Stéphane Ricordel, actuel co-directeur du Monfort avec Laurence de Magalhaes, et les Dakh Daughters, nous convient et ce jusqu’au 14 janvier, à leur cabaret débordant d’énergie créatrice : le Terabak de Kyiv. Assisté de Patrice Wojciechowski, accompagné par la composition musicale de Vlad Troitsky, Stéphane Ricordel met en scène et explore pendant près de deux heures un espace scénique protéiforme. Ce dernier devient le lieu de tous les possibles, un cabaret explosif où musiciennes, meneuses et meneurs de revue, comédiens, magiciens, circassiens s’expriment sans retenue dans une sorte d’affirmation permanente si ce n’est de révolte.
Dès les premières minutes Terabak de Kyiv s’adresse aux spectateurs sans ménagement. La soirée s’annonce exubérante, sensuelle, décoiffante. Les six musiciennes, chanteuses et comédiennes des Dakh Daughters mènent la danse de cette communauté artistique inclassable. Ici tout se fait et se défait dans l’instant qui suit. Tous participent au montage et démontage des différents espaces scéniques accueillant chaque nouveau numéro. Du plongeoir au trampoline, des différents agrès à la piste de danse, il faut voir avec quelle énergie chacun se jette dans l’arène. Mises en place et aménagements de l’espace sont donnés à voir comme autant de matières artistiques, artisanales. Nous sommes généreusement plongés au cœur du travail, et c’est un régal.
Il y a du jeu, de la bienveillance, de la malignité, des sourires dans les regards de ces interprètes qui provoquent nos émotions les plus enfouies. Il suffit de voir (et de s’y accrocher) l’acrobate Matias Pilet, glissant, tombant, rebondissant d’un plongeoir. Il a pour partenaire le bois, le métal, des éléments pouvant paraître rigides, mais dont il s’accommode parfaitement, s’appuyant sur l’air, sur une puissante technique et une incroyable disponibilité. Contrairement aux films muets d’un Chaplin ou d’un Keaton, ici, les oreilles du spectateur sont aux premières loges quant aux multiples sonorités émergeant de ce numéro. Tous ces éléments participent donc à réveiller peurs, joie, soulagement. Les moments d’apnée se répètent quand arrive au cadre le couple Josefina Castro Pereyra et Daniel Ortiz. Mais les sensations se troublent et changent à chaque scènes.

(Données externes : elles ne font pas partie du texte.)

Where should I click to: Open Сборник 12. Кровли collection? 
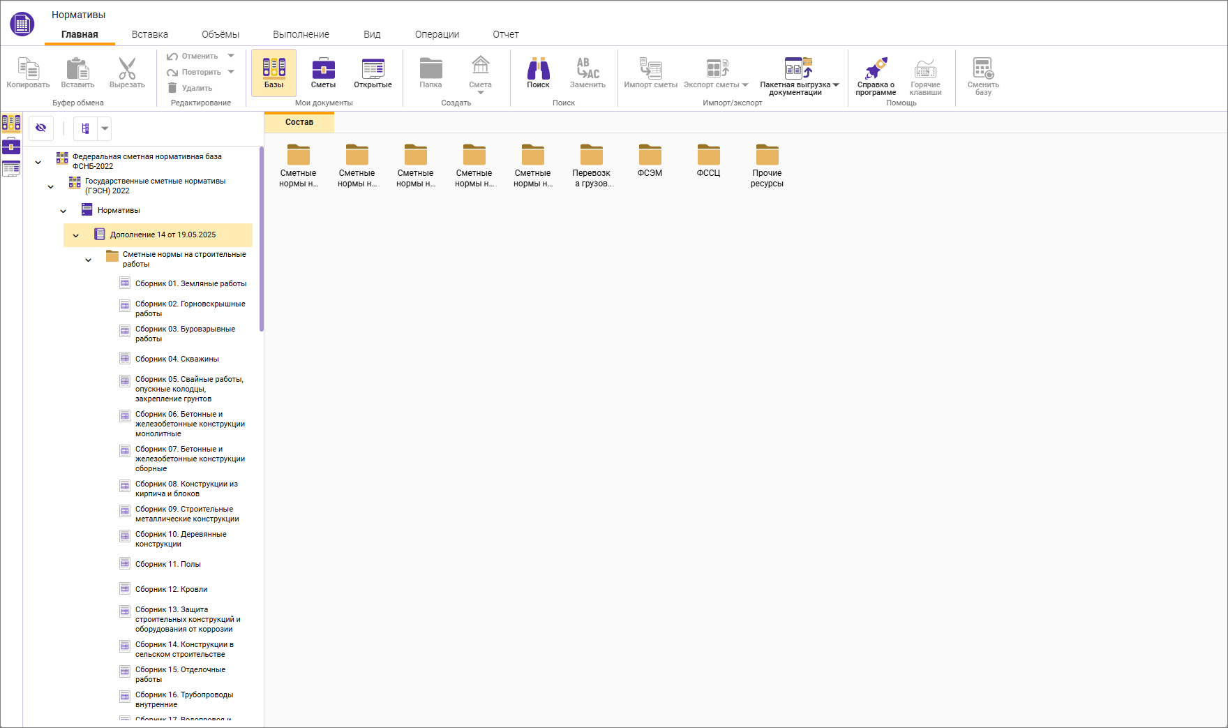(x=171, y=589)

Alternant numéros de cirque et de magie, Terabak de Kyiv fait bien sûr la part belle au chant. C’est alors au tour des chanteuses ukrainiennes de faire voler les codes, de donner de la voix. Les Dakh Daughters ont cette capacité à vous embarquer dans un univers visuel (leurs costumes sont toujours très travaillés et recherchés, tant par les matières, les couleurs, accessoires et maquillages) et sonore complètement original. Leurs compositions sont teintées de pop, de rap, de musiques traditionnelles ukrainiennes, de rock. Elles donnent à leurs voix des couleurs insoupçonnées qui peuvent autant réveiller que bercer, et ce parfois dans un même morceau. Elles dégagent sur scène une présence et une confiance teintées d’un joyeux humour, qui vous embarquent immédiatement. Rencontrées, il y a quelques années déjà, par l’intermédiaire de Vlad Troitsky le directeur du Vlad Théâtre dont elles sont issues, Stéphane Ricordel souhaitait les retrouver pour un cabaret. C’est désormais chose faite et avec succès.
Terabak de Kyiv est une expérience sensorielle complète. Le goût y est aussi convoqué. On peut en effet chaque soir dîner d’un repas ukrainien dans la Baraque du Monfort. Stéphane Ricordel et les Dakh Daughters, entourés d’artistes tous aussi généreux les uns que les autres, composent une soirée décapante, enthousiasmante, s’adressant à tout le monde. La vie s’y est exprimée avec une telle conviction, qu’on en ressort dynamisé, et peut-être un peu plus vivant.